Objectives: This study explored the prevalence and degree of misalignment between gastroenterologists and people with inflammatory bowel disease (IBD) and investigated communication features related to misalignment.
Methods: A mixed-methods approach incorporated qualitative and quantitative analyses of consultations and post-consultation patient and doctor interviews. Gastroenterologists at two Australian teaching hospitals and IBD patients participated in this study. Doctor-patient misalignment about topics discussed in consultations was quantified using patient and doctor interviews. Predictors of misalignment were hypothesised through a linguistic analysis of consultations and tested quantitatively.
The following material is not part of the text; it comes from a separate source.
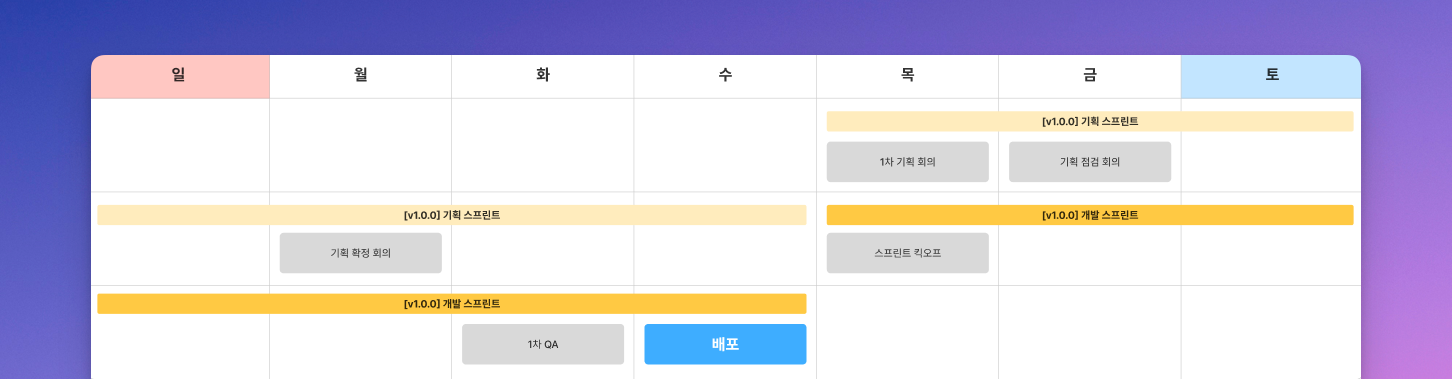This screenshot has width=1452, height=379.
Task: Click the blue 배포 event
Action: (725, 344)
Results: Data from 69 patients and seven gastroenterologists showed that consultation participants had different perceptions about at least one aspect of care in 36 % of the consultations. Predictors of misalignment included missing the opportunity to clarify an issue or concern and missing the opportunity to explain the rationale for a diagnosis or recommendation.
Conclusion: Staying on the topic until the patient is ready to move on and using so-called related messages in questions and explanations increases the likelihood of doctor-patient alignment.
Practice implications: Generic and IBD-specific clinician- and patient-targeted interventions should cover strategies for adequately discussing patients' issues and concerns and clinicians' clinical reasoning. These strategies should also be considered in designing health promotion activities.
Keywords: Alignment; Doctor-patient communication; Inflammatory bowel disease; Patient-centred communication.